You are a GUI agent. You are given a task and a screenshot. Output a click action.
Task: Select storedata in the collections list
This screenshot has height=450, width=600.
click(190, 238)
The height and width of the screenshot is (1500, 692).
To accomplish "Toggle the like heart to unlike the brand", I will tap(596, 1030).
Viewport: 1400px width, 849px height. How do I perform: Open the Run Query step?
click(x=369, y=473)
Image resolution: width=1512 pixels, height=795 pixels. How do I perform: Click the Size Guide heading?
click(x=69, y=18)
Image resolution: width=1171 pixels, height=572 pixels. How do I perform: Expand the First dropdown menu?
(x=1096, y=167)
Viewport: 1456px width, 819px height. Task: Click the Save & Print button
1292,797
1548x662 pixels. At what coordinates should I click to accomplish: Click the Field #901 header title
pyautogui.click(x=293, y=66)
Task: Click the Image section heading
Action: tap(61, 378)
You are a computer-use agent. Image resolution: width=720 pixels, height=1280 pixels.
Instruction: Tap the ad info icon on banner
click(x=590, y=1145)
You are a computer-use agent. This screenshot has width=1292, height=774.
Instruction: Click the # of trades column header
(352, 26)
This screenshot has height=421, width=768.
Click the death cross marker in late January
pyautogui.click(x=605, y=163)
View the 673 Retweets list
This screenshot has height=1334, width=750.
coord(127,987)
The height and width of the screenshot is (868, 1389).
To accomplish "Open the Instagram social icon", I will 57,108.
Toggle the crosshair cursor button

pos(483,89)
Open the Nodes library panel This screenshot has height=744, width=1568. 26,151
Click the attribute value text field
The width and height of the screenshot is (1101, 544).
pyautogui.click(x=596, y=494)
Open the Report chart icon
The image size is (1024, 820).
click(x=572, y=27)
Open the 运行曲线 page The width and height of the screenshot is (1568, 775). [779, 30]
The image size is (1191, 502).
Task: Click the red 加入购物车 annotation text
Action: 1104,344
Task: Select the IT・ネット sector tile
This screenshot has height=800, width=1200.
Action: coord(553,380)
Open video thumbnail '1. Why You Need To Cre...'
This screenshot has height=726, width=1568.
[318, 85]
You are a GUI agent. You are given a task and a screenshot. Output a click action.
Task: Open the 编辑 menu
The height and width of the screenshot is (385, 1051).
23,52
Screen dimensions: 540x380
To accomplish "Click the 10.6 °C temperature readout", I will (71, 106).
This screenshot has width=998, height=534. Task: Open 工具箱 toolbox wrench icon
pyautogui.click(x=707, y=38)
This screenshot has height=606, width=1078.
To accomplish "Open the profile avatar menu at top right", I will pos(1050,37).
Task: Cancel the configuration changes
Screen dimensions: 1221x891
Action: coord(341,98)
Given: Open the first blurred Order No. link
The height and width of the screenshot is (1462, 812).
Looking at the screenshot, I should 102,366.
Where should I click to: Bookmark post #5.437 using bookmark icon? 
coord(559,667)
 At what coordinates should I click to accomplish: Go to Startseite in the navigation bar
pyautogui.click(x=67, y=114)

◇ ◇ ◇

Every line above that holds "Select" counts once; state the total and nothing else.

(SOLUTION TO THIS EXERCISE) 2